With five other people crammed into the space and her iPhone camera in hand, Aldridge tried to capture the moment that the laser emitted a burst of energy, singeing small specks on a back pocket that would eventually disintegrate into holes in the wash.
After the third attempt — and with the risk of burning the fabric — Aldridge whispered, “Got it.” She broke into a smile, buoyed by cheers in the room.
“They’re not on fire. So, we’re good, right?” said Raymond Crisostomo, innovation developer for Levi’s, maneuvering the machine’s controls.
When Levi’s expands its customization program next year, consumers can follow Aldridge’s lead and play with fire — as denim designers for a day.
The brand plans to install a laser machine, developed by Spanish company Jeanologia, in one of its stores in the U.S. (with safety mechanisms intact, of course).
Online and in stores, consumers will use a similar app that Aldridge played with to personalize their denim. Levi’s has yet to finalize the cost for shoppers to personalize jeans.
“It’s very addictive,” the model said, stretching her thumb and index finger on the app screen to enlarge an image of a hem that she wanted to fray. “I’m also perfecting where my damages [on the jeans] are.”
To whet consumers’ appetites for perfectly damaged jeans, Levi’s has been giving away denim customized by Aldridge, rapper Snoop Dogg, actress Sasha Lane, surfer Kelly Slater, tattoo artist Dr. Woo, basketball star Blake Griffin and others.

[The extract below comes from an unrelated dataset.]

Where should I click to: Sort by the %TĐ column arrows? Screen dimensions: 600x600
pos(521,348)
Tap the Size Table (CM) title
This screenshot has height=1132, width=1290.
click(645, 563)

Fans have eaten it up. A week after Aldridge’s visit to the temporary studio, Super Bowl champion-turned-ESPN analyst Victor Cruz depleted the stock of his custom-designed red-striped 501s — they were etched in the front with a giant image of two horses trying to pull apart jeans — in two hours on Levi’s Instagram Stories page.
Besides “beating fast fashion at their own game,” said Bart Sights, vice president of technical innovation for Levi’s, customization is “delivering what people need when they want it, and giving them some fun in actually coming up with stuff and expressing themselves.”